Levels of intact GLP1 in human pancreas associate to impaired glucose tolerance and β-cell function

Pancreatic α cells have been proposed as an intra-islet source of intact GLP-1, thereby constituting a gut-independent paracrine incretin system. However, it is debated whether human α cells contain intact GLP-1 and if this relates to the presence of diabetes. The aim of this study was to determine the presence of proglucagon-derived peptides, including GLP-1 isoforms, in pancreas biopsies obtained during partial pancreatectomy from metabolically profiled human donors, stratified according to preoperative glucose tolerance. We enrolled 61 individuals with no known history of type 2 diabetes (31F/30M, age 64.6±10.6 yrs., BMI 24.2±3.68 kg/m2) scheduled for partial pancreatectomy for periampullary neoplasm.

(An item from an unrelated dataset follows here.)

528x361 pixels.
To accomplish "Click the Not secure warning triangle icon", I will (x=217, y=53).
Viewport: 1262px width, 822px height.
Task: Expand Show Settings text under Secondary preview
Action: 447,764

Preoperative differences in glucose tolerance and insulin secretion/sensitivity were assessed using preoperative 2h OGTT and a 4h-Mixed Meal Test; subjects were subsequently classified according to normal glucose tolerance (NGT, n=19), impaired glucose tolerance (IGT, n=20) or newly diagnosed diabetes (DM) (n=22). We measured total GLP-1, intact GLP-1, glucagon, insulin, and C-peptide in pancreas biopsies and plasma from these individuals and correlated the results to patients’ secretory and metabolic parameters. For each test we derived functional parameters describing the main features of insulin secretion rate (ISR): glucose sensitivity, glucose-standardized at 5.5 mmol ISR (5.5@ISR). Extractable levels of total GLP-1 were 23.9±2.66 pmol/g, while intact GLP-1 were 1.15±0.18 pmol/g. When subjects were classified according to glucose tolerance and proglucagon-derived peptide levels (adjusted for glucagon levels), we observed similar levels of total GLP-1, while intact GLP-1 was significantly increased in IGT (p=0.15) and DM groups (p=0.01) and inversely associated to beta-cell glucose sensitivity (r=-0.31, p=0.02) and 5.5@IRS in vivo (r=-0.38, p<0.01). Our data show that development of glucose intolerance and β-cell dysfunction are significantly associated with increased levels of intra-islet intact GLP-1, providing evidence for a paracrine role of this hormone in the pathophysiology of type 2 diabetes.